Officially opened 25 years ago as a partnership between the University of Massachusetts Lowell’s Graduate School of Education and Lowell National Historical Park, the Tsongas Industrial History Center provides hands-on, interdisciplinary programs for approximately 55,000 students (grades 3 through college) and teachers annually. At TIHC, students learn about the American Industrial Revolution through activities and tours of the sites where history—and science—happened. Students “do history” by weaving, working on an assembly line, role-playing immigrants, voting in a town meeting, or becoming inventors. Students can also “do science” as they use the engineering design process, manipulate simple machines, create canal systems and test waterwheels, measure water quality, trace the flow of groundwater pollution, or discover river cleanup techniques. Each TIHC program day is four hours long, during which students engage in hands-on, minds-on activities and utilize the Park’s historic resources as a learning laboratory.

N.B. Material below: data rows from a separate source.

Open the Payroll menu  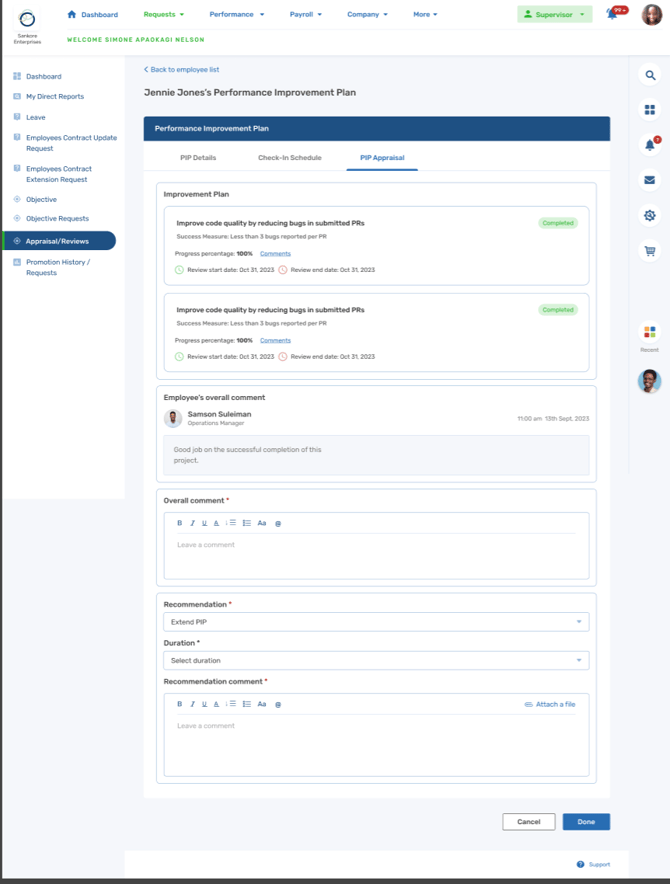point(305,15)
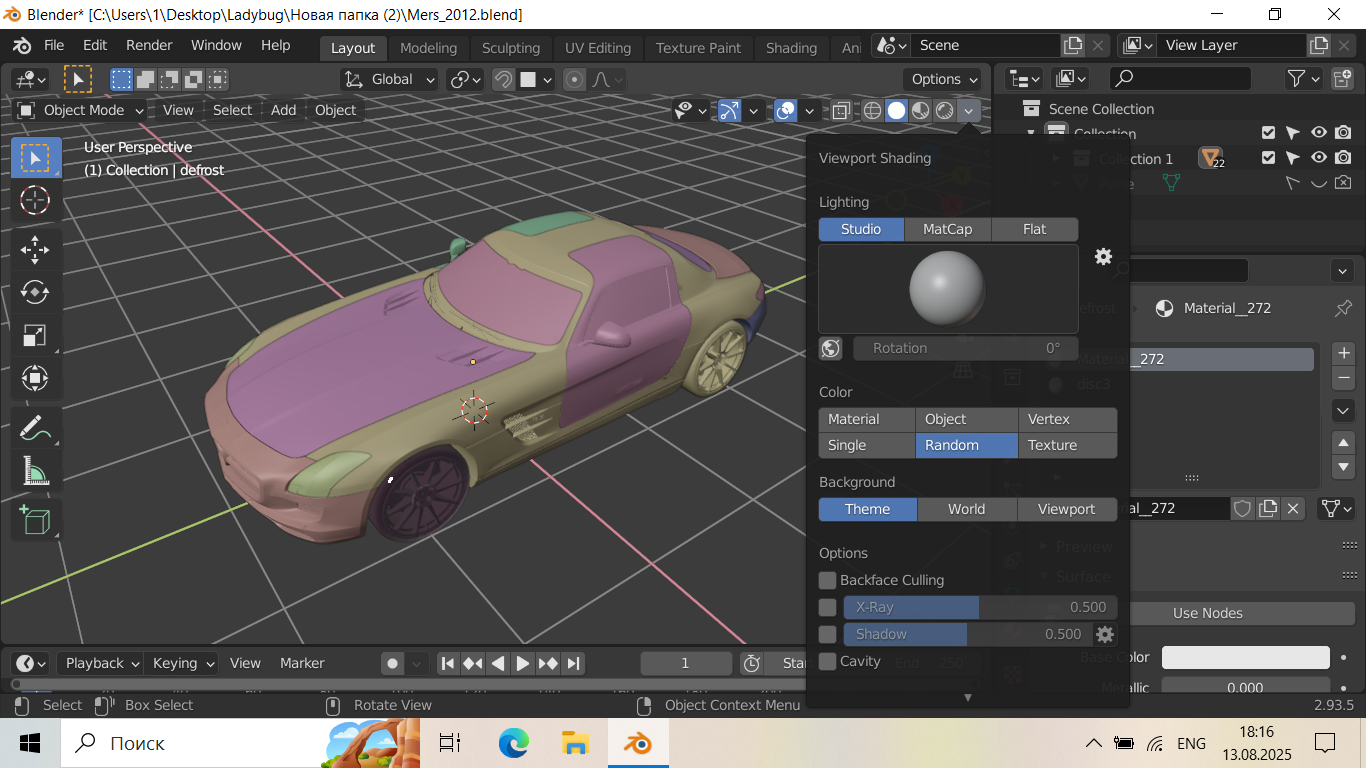1366x768 pixels.
Task: Set lighting to MatCap
Action: click(947, 229)
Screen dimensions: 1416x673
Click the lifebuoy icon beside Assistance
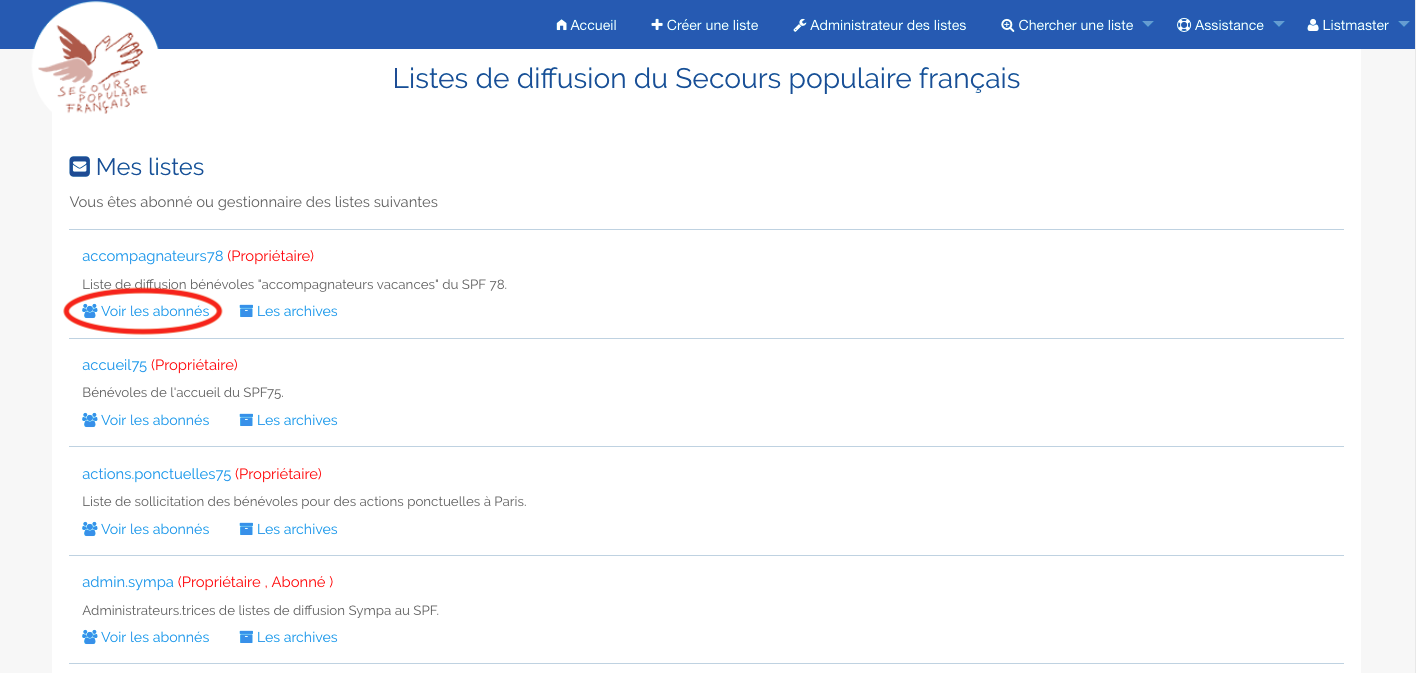click(x=1184, y=25)
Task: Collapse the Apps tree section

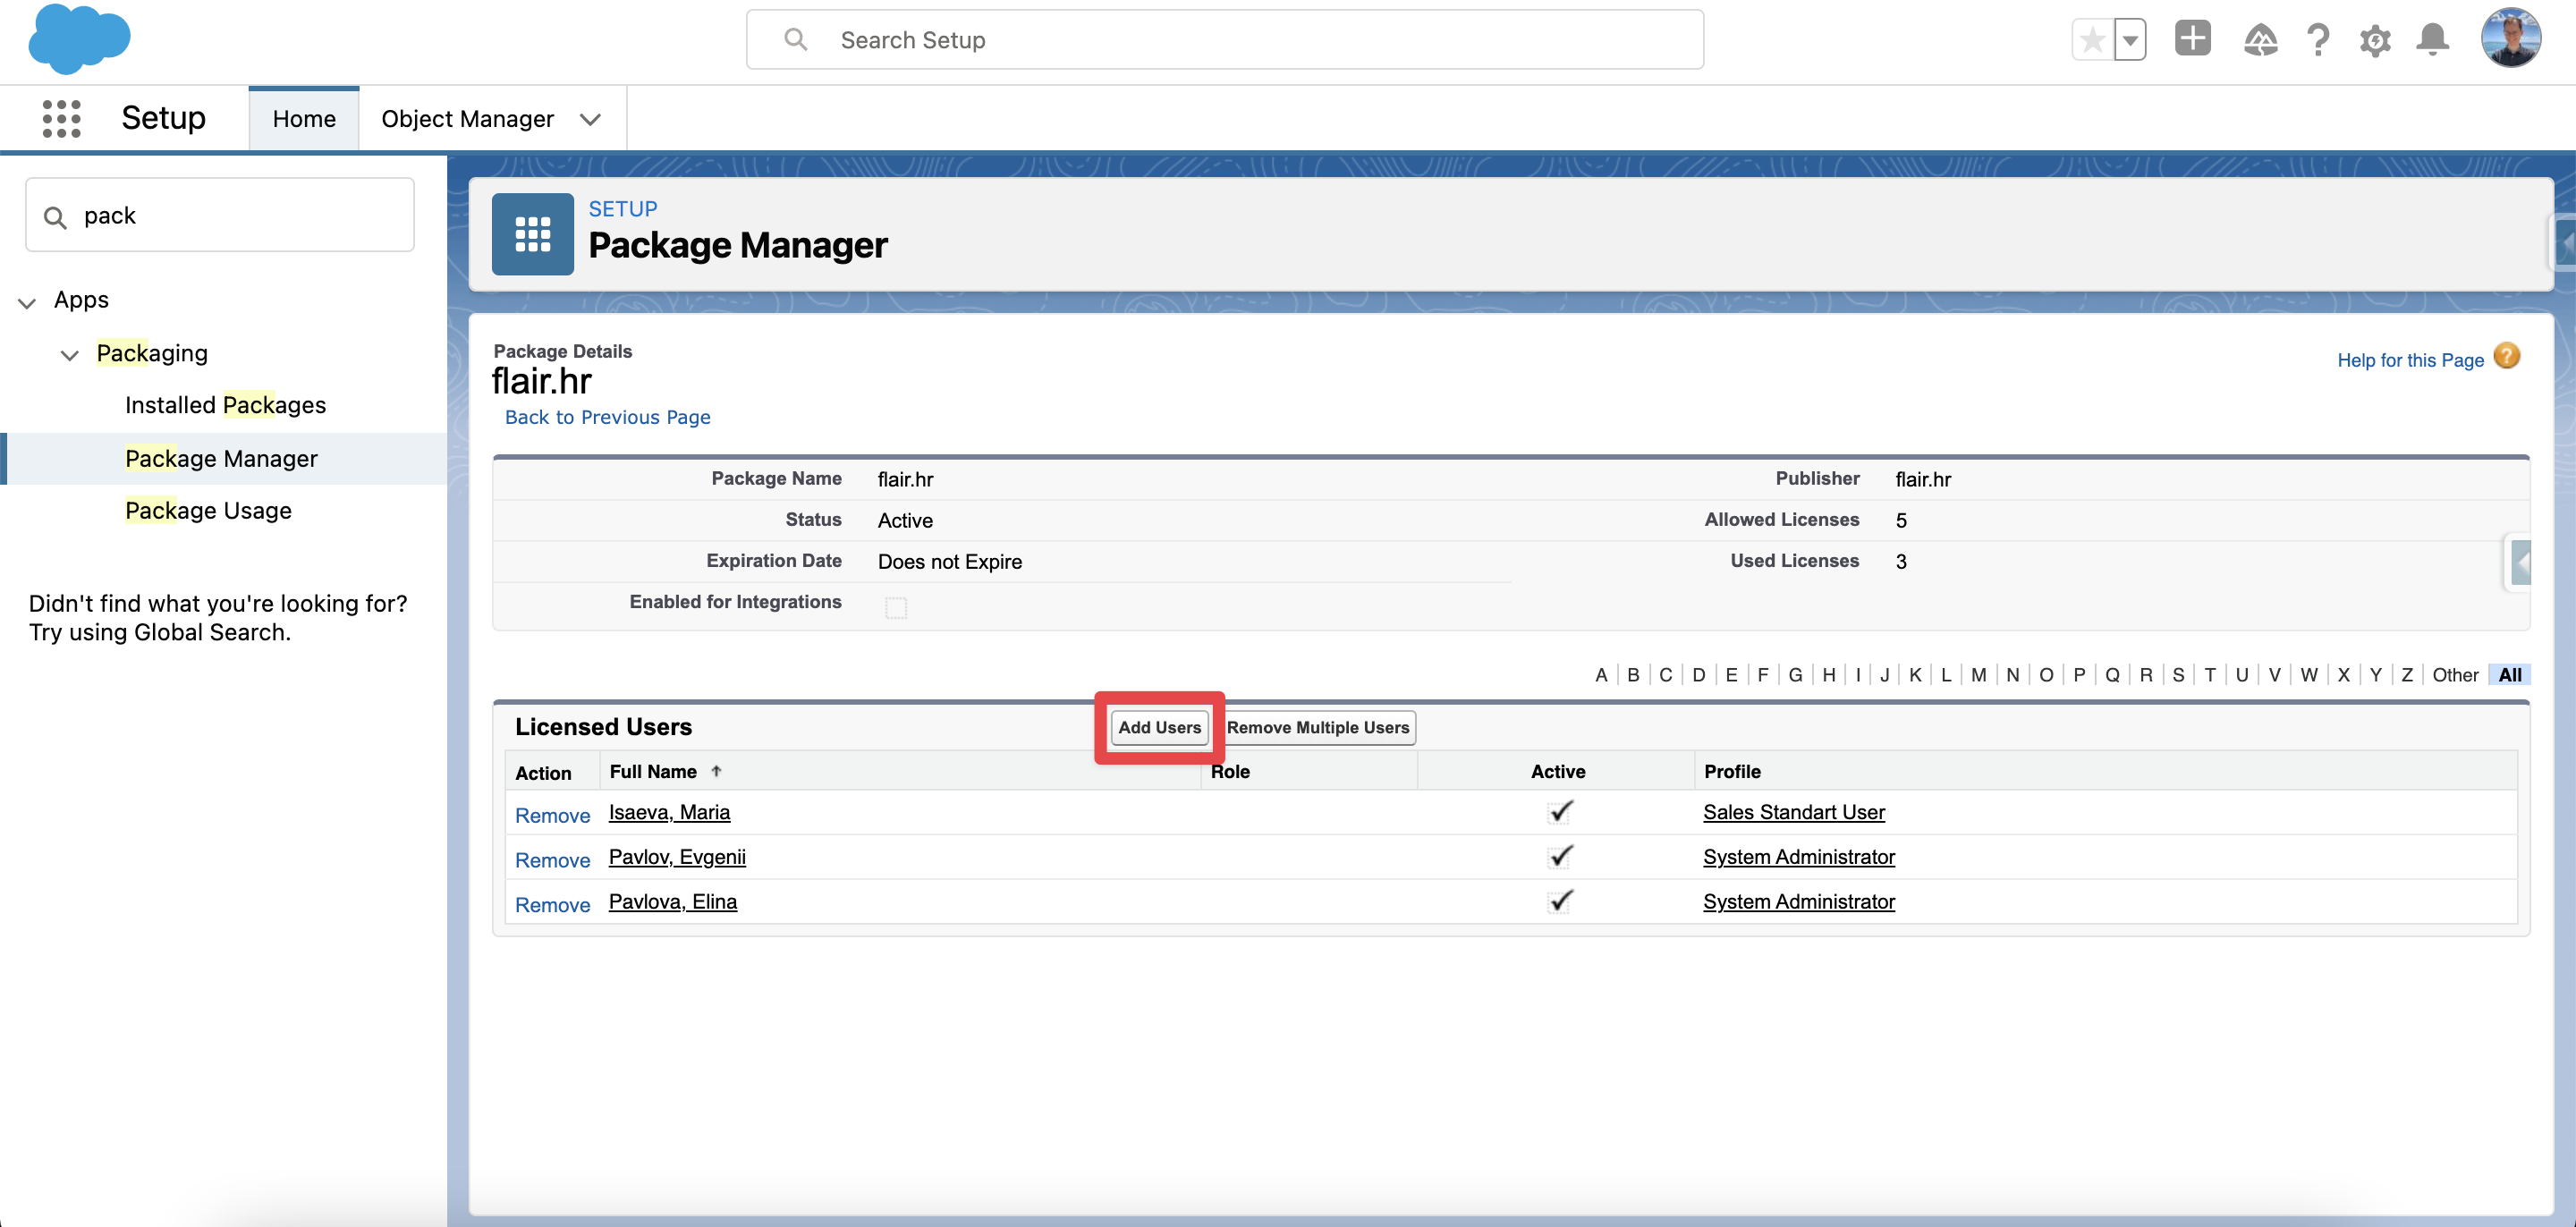Action: (28, 301)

The “secret ingredient” to TIHC’s success is student-centered learning that opens the door for students to find their own relevance in the content. As Nina Simon writes in her book The Art of Relevancy, “Relevance is an exercise in empathy – understanding what matters to your intended audience, not what matters to you.”[i] The goal is to crack open the door to industrial history and allow students to walk through it in their own way, making their own meaning, finding their own relevance.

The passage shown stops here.